His watch is over. . .

Sermon preached on the First Sunday after Christmas, Sunday, December 31, 2023.

     There comes a time when our turn on the great watch for Christ comes to an end.  Sometimes it comes with surprise.  Death steals away the rest of our lives and Christ steals that life from death.  We have no time to plan or prepare or for others to prepare.  We have all been there.  In our weeping and sorrow we wonder how death could come so quickly.  A heart attack or car accident or violence.  We are left with pieces, pieces of life, of dreams now broken, and of best laid plans undone.

    Sometimes it comes with great fanfare.  A long planned retirement, a gold watch, a dinner, a testament of words, and a celebration.  We have all been there too.  We have go to plenty of retirement celebrations – maybe even our own.  Our time on the watch is over and our place carefully handed over to another.  Even with plans and preparations, it seems to sneak up on us and we have to figure out what it all means.  Who are we now this part of our life is over and what will begin when we wake up tomorrow.

    Simeon gives us another picture.  He has stood watch in the household of God year after year.  It was the Lord’s promise that He will not die until he has seen the Lord’s Christ.  It might have been easy to go to the Temple and watch in the beginning.  But like everything, it must have gotten old.  Every face of a stranger that was once looked upon with great hope and expectation – is he the one? – eventually gives way to boredom and weariness.  Where is the Lord’s Christ and when will He come?  Israel had long ago stopped watching and stopped waiting and simply gotten along with life.  We hear it all the time.  Get over it.  Get on with life.  Live.

    But Simeon did not waver.  He was there every day.  Waiting upon the Lord’s timing.   Watching for the Lord’s promise to be fulfilled.  Now he is old.  Some probably thought that Simeon had wasted his life away waiting on the Lord.  He should have retired from his place before death came and ended it.  Simeon did not pay attention either to the aches of age in his body or the weariness of wondering when the Lord would keep His Word.  He stayed His place.  And then it happened.  Into the Temple came a woman with a Son, forty days old, to present Him to the Lord and to receive purification after childbirth.  Simeon looked and the Spirit told him this was the One He has been waiting for and watching for all his life.

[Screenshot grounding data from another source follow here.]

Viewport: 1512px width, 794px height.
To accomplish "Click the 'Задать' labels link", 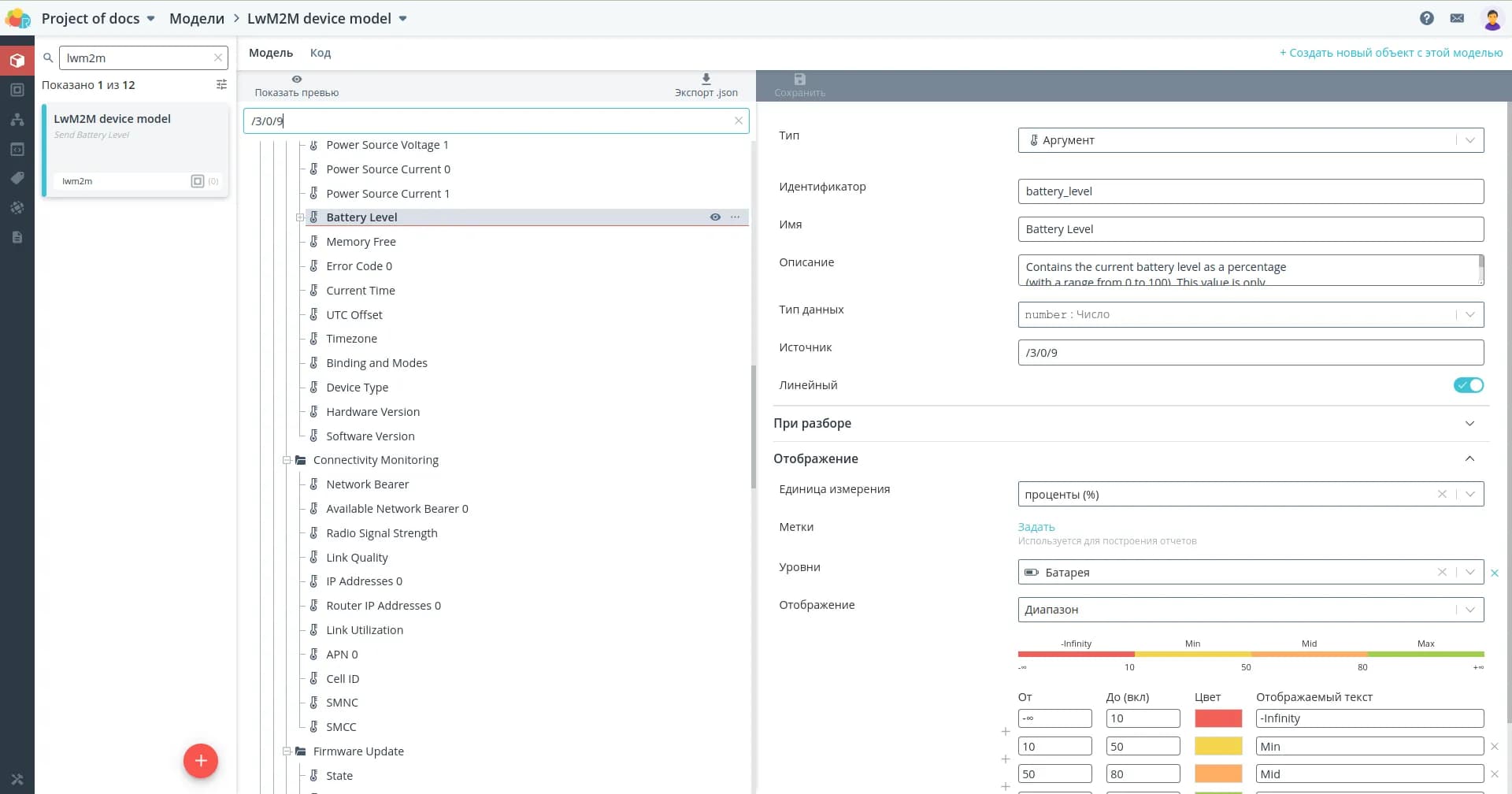I will pyautogui.click(x=1036, y=527).
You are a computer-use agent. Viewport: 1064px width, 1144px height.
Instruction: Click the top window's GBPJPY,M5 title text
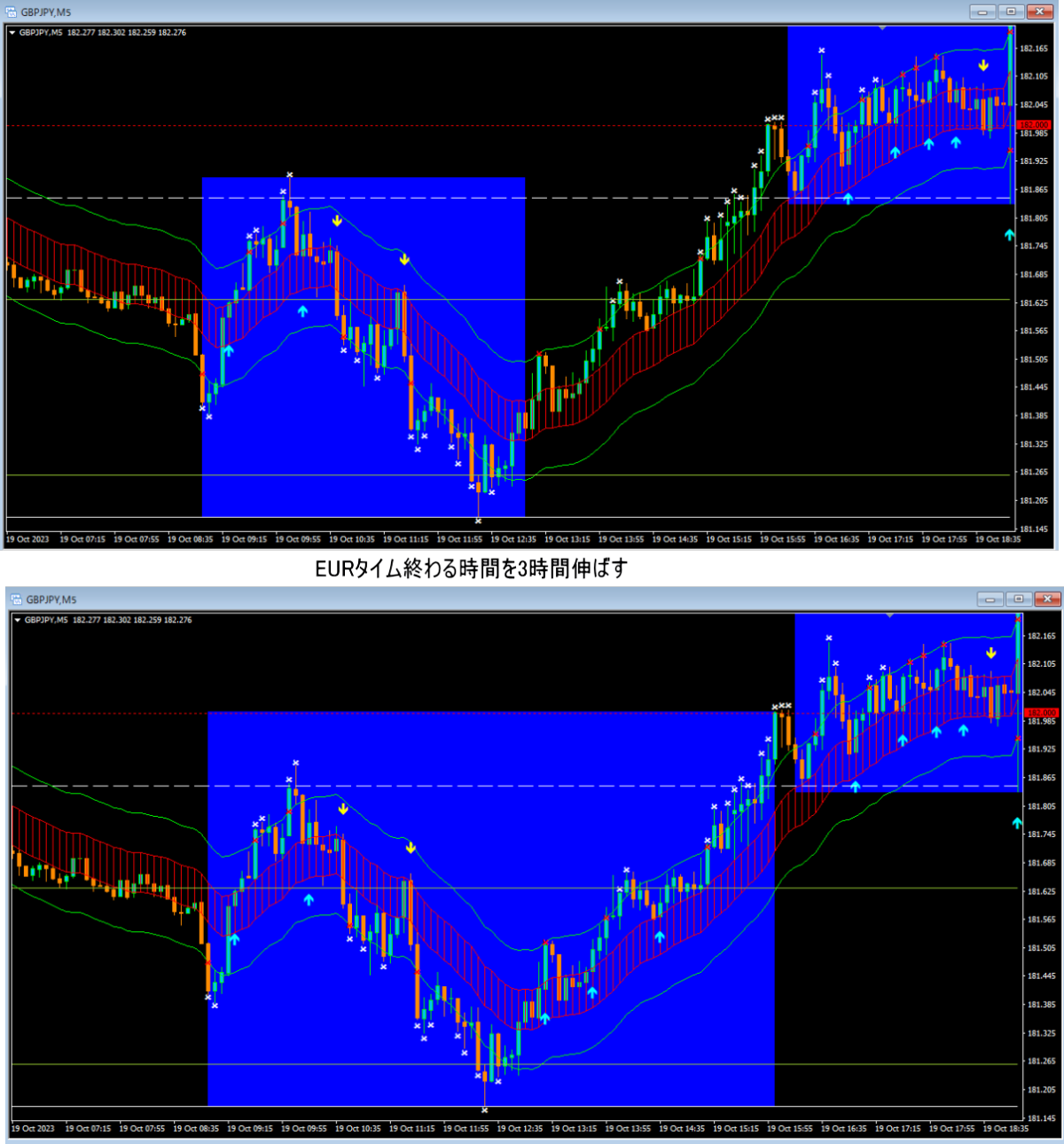tap(46, 12)
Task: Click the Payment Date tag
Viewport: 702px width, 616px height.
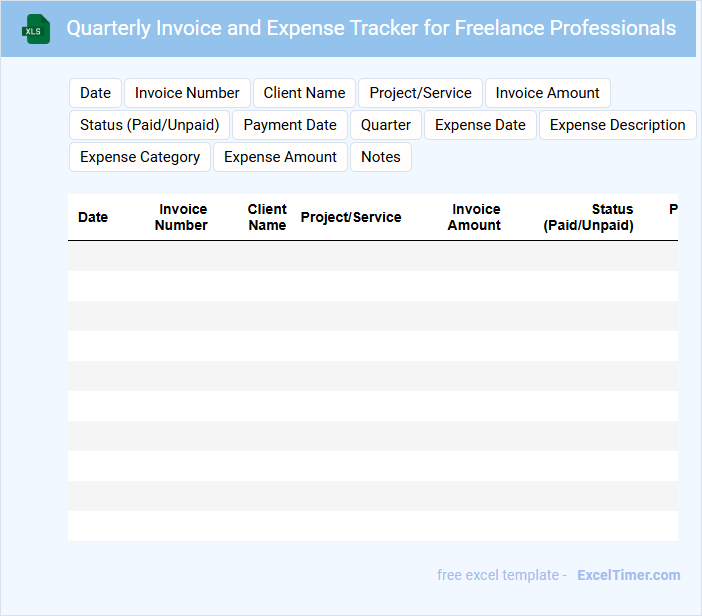Action: pos(290,125)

    At that moment, Simeon knew his watch was over.  He did not know or care how long he lived or what in life awaited him anymore.  He has seen enough.  He had seen the Lord’s Christ, the long promised Messiah.  He had held the Son of God in his arms.  He had blessed the Lord for this privilege – no matter how long he had waited or how weary the waiting and watching had become.  And then He sings:   Lord, now You let Your servant go in peace; Your word has been fulfilled.
        My own eyes have seen the salvation which You have prepared in the sight of every people: A light to reveal You to the nations and the glory of Your people Israel.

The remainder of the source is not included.